Implementing carbon-aware scheduling is not without its challenges. Senior engineers must weigh several factors before rolling this out to production.

SLA Management

Scaling to zero is great for the planet but potentially disastrous for business SLAs. For customer-facing APIs, you should never scale to zero based on carbon. Instead, use carbon intensity to adjust the concurrency or background task frequency. For example, you might disable non-essential features (like generating high-res image previews) when the grid is dirty, while keeping the core API functional.

The "Rebound" Effect

If every company in a region uses the same carbon-aware logic, we risk creating a new peak in demand when the grid becomes clean. This is known as the rebound effect. To mitigate this, introduce "jitter" or randomized offsets in your scaling thresholds so that workloads across the cluster don't all burst at the exact same second.

Data Latency and Accuracy

Carbon intensity data is often delayed by 5–15 minutes. Furthermore, forecast data is just that—a forecast. Your system must be resilient to API failures from the telemetry provider. If the SDK cannot reach WattTime, the scaler should fail-safe to a default "business-as-usual" state rather than scaling everything to zero.

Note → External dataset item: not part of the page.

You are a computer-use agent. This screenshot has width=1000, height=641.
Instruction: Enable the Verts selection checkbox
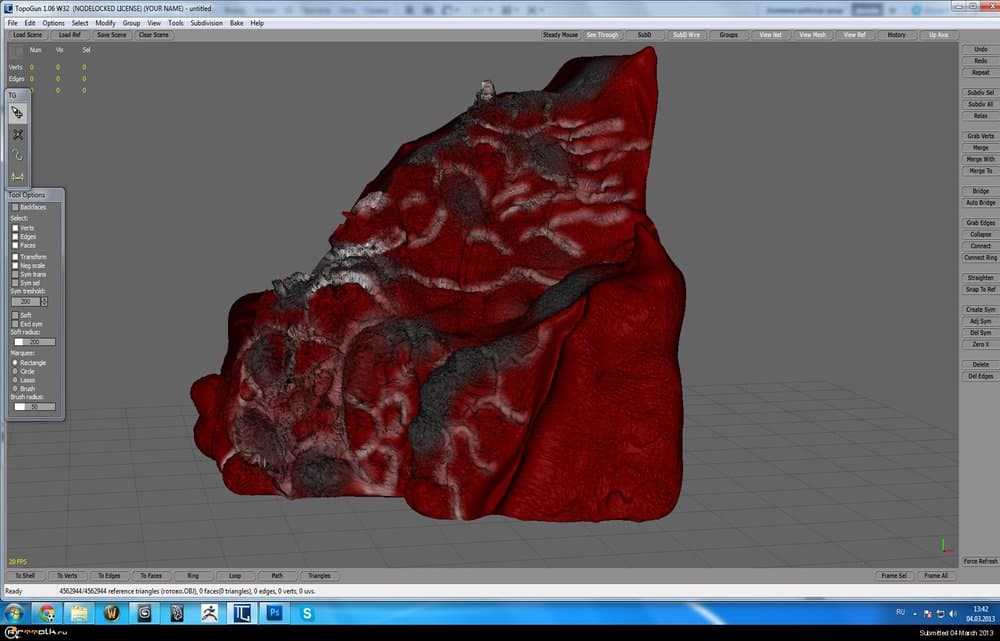(15, 228)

Moving Toward a GreenOps Culture

Integrating KEDA with carbon metrics is a technical solution, but it requires a cultural shift toward "GreenOps." This involves:

Visibility: Exporting carbon intensity and pod scaling metrics to dashboards (Grafana) so teams can see the impact of their scheduling choices.
Chargeback Models: Incorporating carbon footprints into internal cloud billing, incentivizing teams to write more efficient code and utilize temporal shifting.
Optimization First: Carbon awareness is the second step. The first step is always efficiency. No amount of carbon-aware scheduling justifies bloated, unoptimized code.

Conclusion: Actionable Steps

Transitioning to carbon-aware infrastructure doesn't have to be an all-or-nothing migration. Start small and iterate:

Identify Candidates: Look for asynchronous, non-time-critical workloads (CI/CD runners, batch processing, data training) that can tolerate delays.
Deploy the SDK: Set up the Carbon-Aware SDK in a dev environment and start logging the intensity of your primary cloud regions.
Implement a Pilot Scaler: Use KEDA’s external scaler to manage a single, low-risk deployment. Set a conservative threshold to observe how the workload fluctuates.
Measure and Report: Calculate the estimated CO2 savings by comparing the actual run-time intensity against the average grid intensity for that 24-hour period.

By turning the carbon intensity of the grid into a programmable variable, we move from being passive consumers of energy to active, responsible participants in the energy ecosystem. It is a rare opportunity where technical excellence and environmental stewardship align perfectly.